| Task prompt |
Among the records below, find each line containing the word "This" and copy it.

○ ○ ○

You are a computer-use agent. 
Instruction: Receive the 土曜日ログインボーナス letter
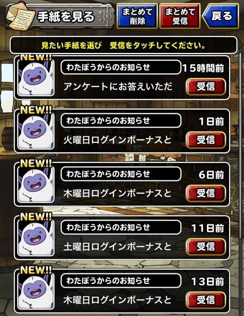[206, 246]
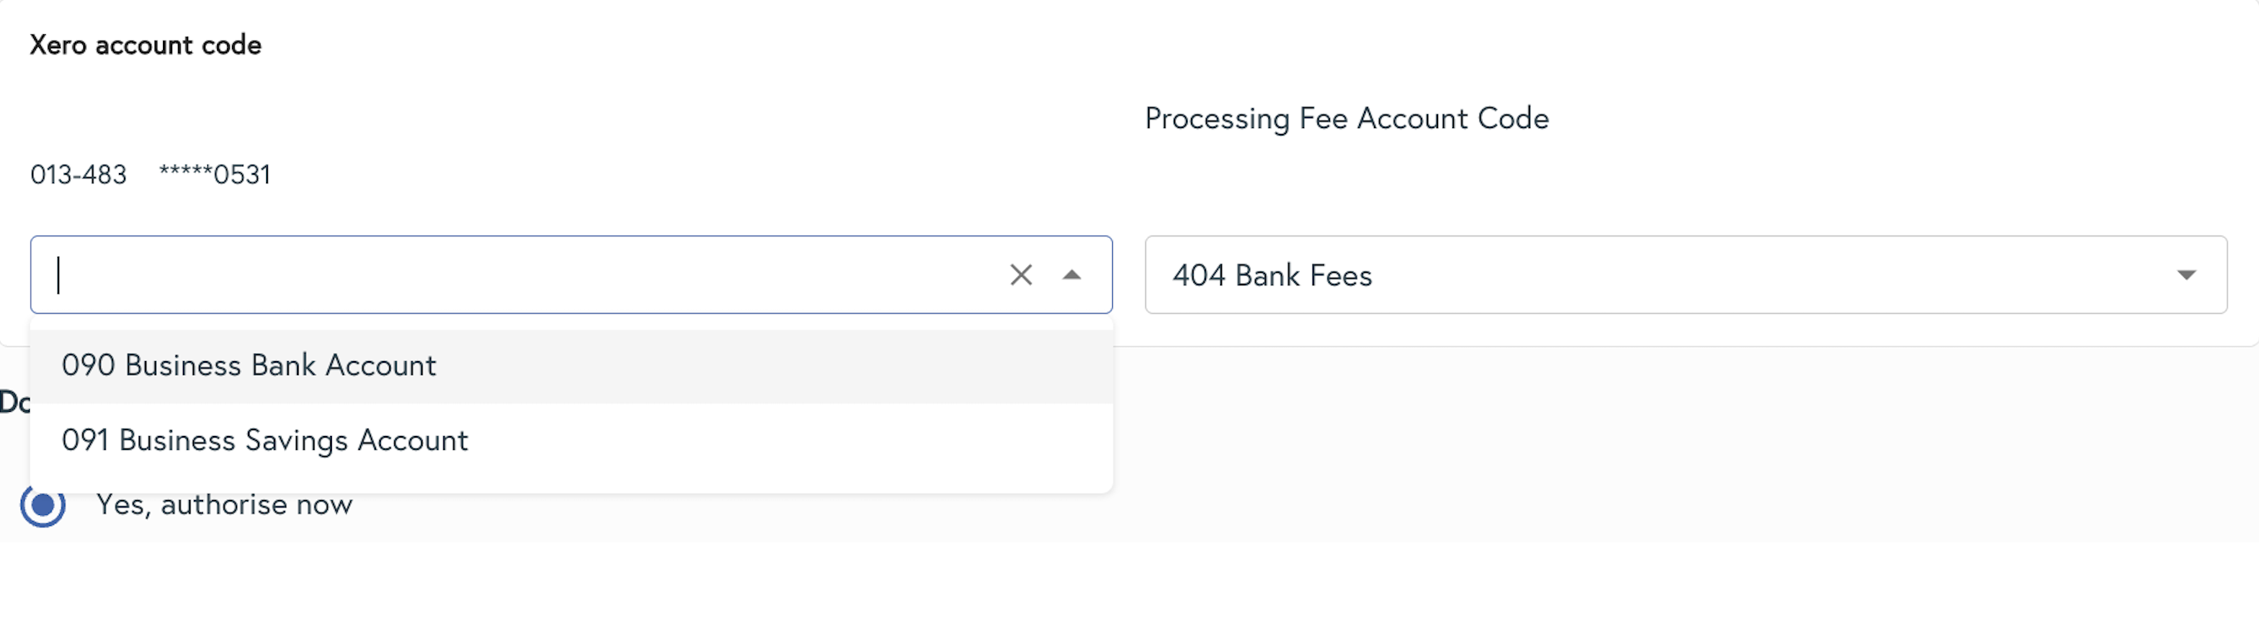Select 090 Business Bank Account option
The height and width of the screenshot is (629, 2259).
pyautogui.click(x=249, y=366)
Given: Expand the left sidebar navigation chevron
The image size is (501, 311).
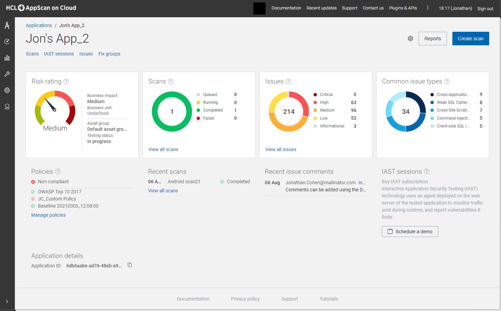Looking at the screenshot, I should [7, 302].
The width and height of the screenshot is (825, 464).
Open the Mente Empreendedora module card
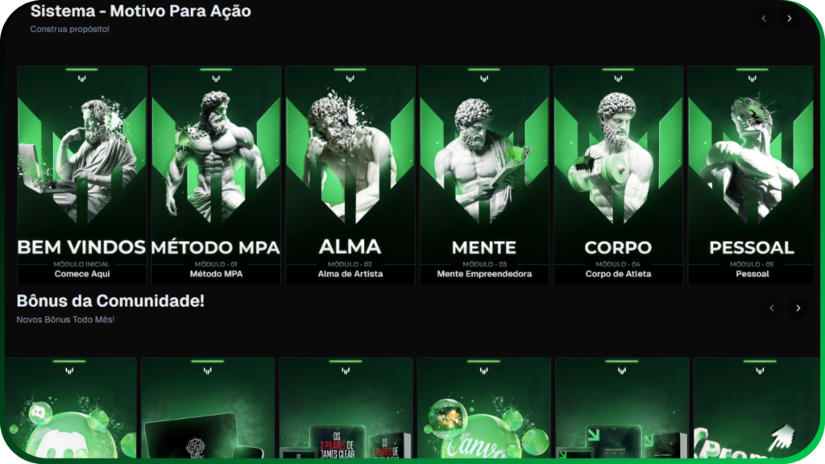(x=484, y=175)
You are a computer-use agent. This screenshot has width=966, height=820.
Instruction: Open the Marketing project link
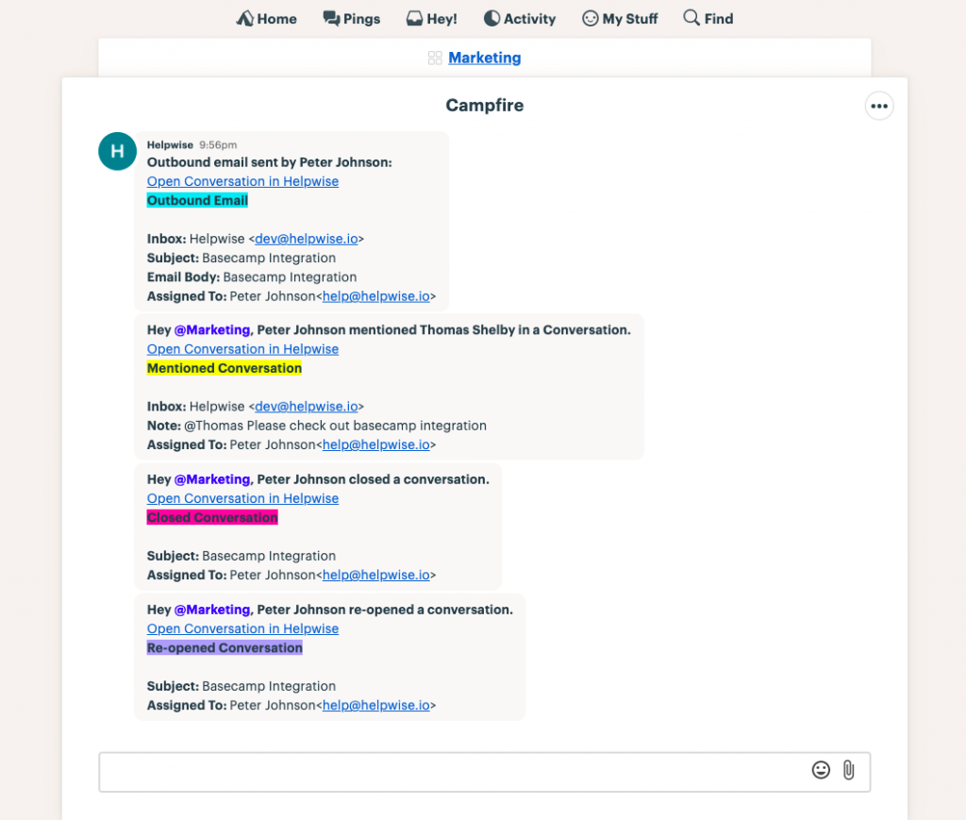point(484,58)
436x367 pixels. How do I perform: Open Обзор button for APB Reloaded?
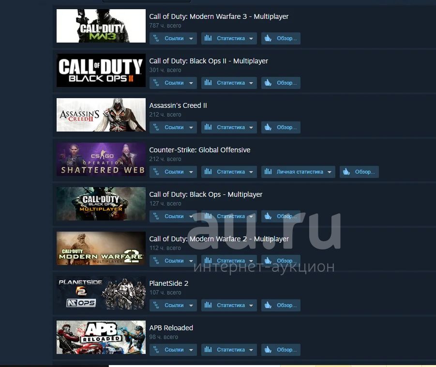281,350
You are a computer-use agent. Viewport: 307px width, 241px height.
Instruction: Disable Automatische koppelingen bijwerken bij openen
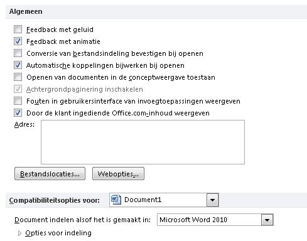(x=18, y=65)
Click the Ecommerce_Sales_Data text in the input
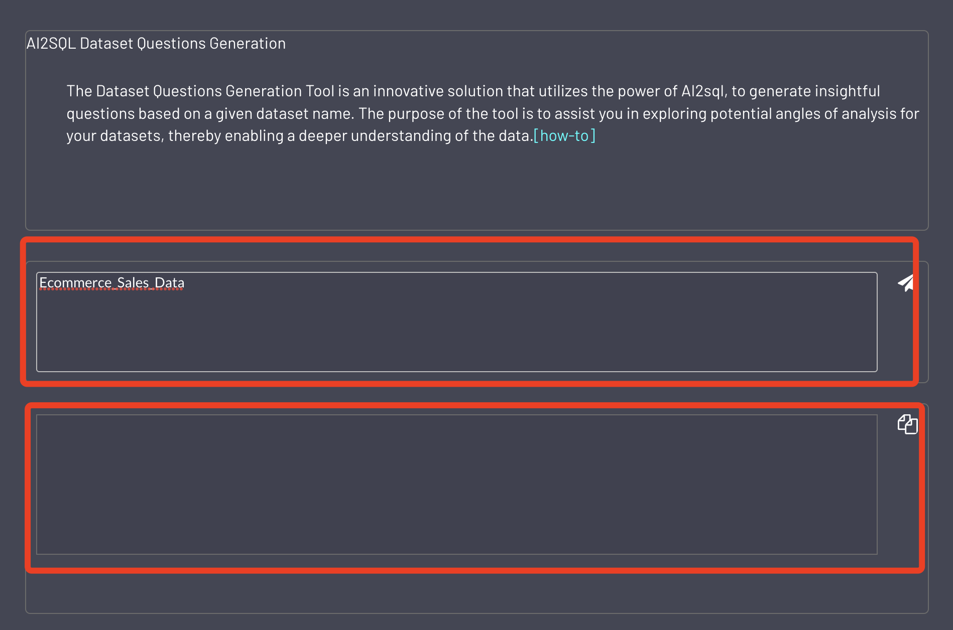Image resolution: width=953 pixels, height=630 pixels. [x=111, y=283]
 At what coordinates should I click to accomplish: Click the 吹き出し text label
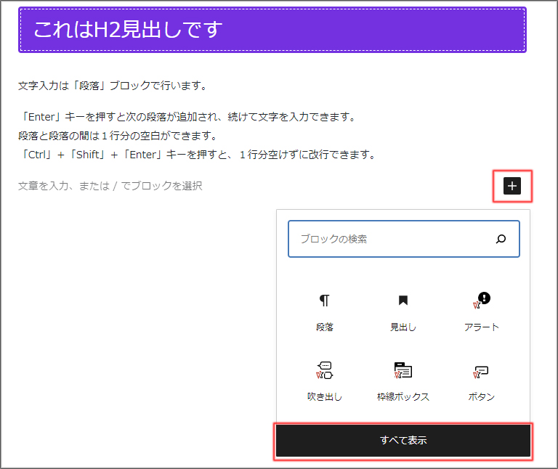(x=325, y=397)
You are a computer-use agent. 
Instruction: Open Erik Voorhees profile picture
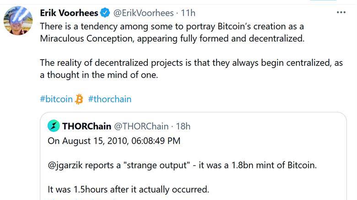click(18, 21)
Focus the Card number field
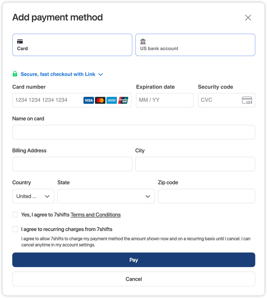Image resolution: width=267 pixels, height=298 pixels. tap(47, 100)
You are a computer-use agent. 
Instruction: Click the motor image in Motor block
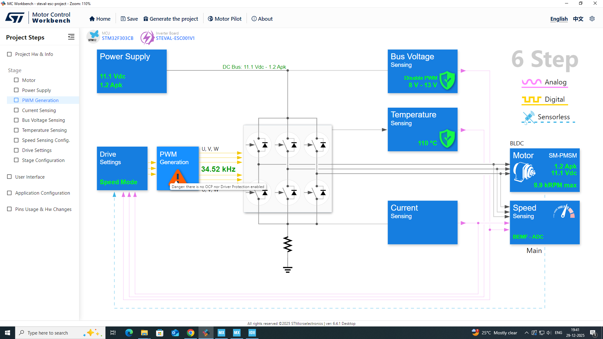[x=524, y=172]
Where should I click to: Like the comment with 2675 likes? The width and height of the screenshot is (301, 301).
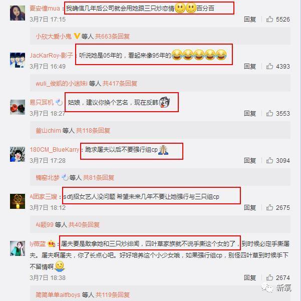(x=269, y=207)
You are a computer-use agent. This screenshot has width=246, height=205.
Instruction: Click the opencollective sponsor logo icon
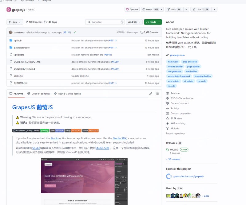(169, 176)
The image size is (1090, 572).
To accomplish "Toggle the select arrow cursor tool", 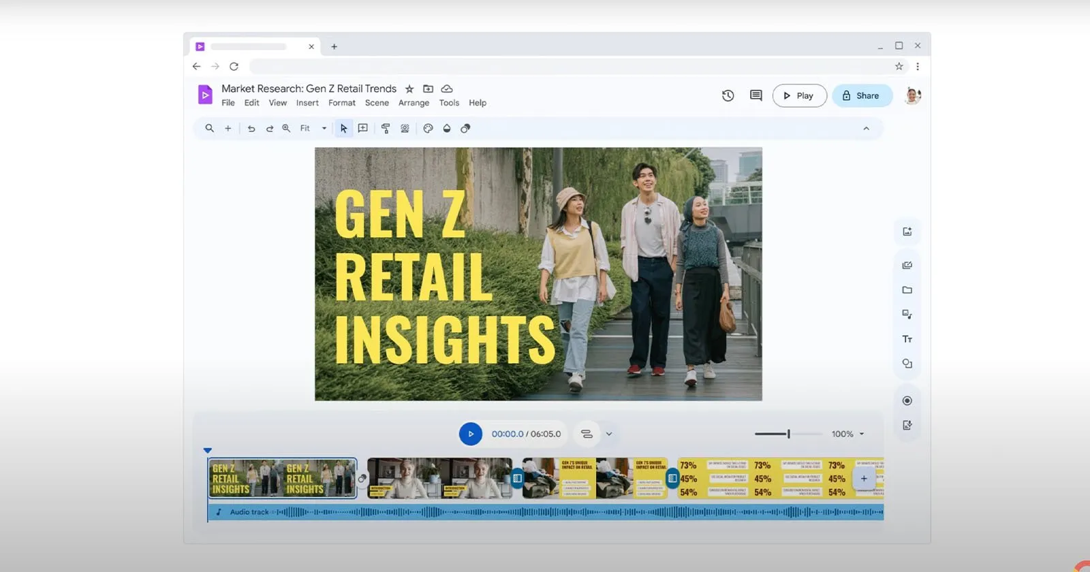I will tap(343, 128).
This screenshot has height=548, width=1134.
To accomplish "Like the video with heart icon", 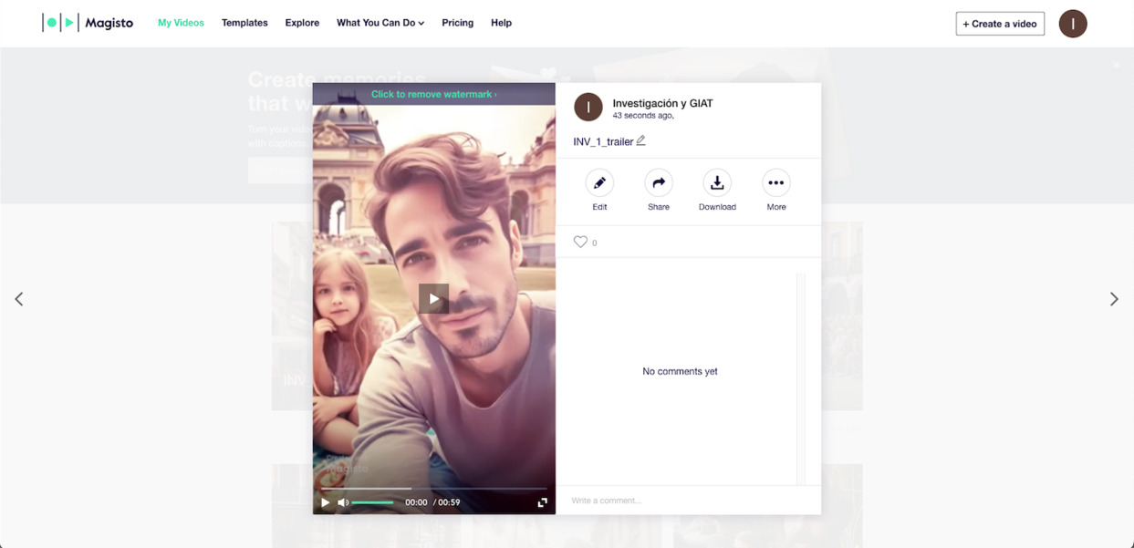I will pyautogui.click(x=580, y=242).
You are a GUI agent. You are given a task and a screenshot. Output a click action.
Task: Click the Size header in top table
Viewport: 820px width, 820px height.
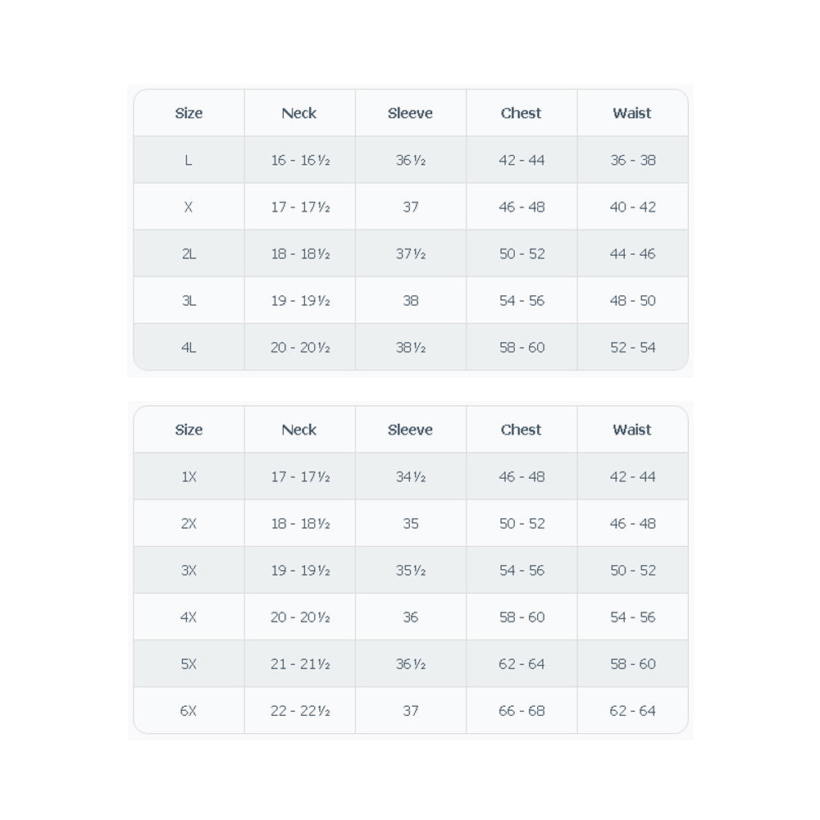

○ ○ ○

| Solution |
You are a computer-use agent. This screenshot has width=966, height=820.
You are a computer-use agent. This screenshot has width=246, height=205.
This screenshot has height=548, width=1134.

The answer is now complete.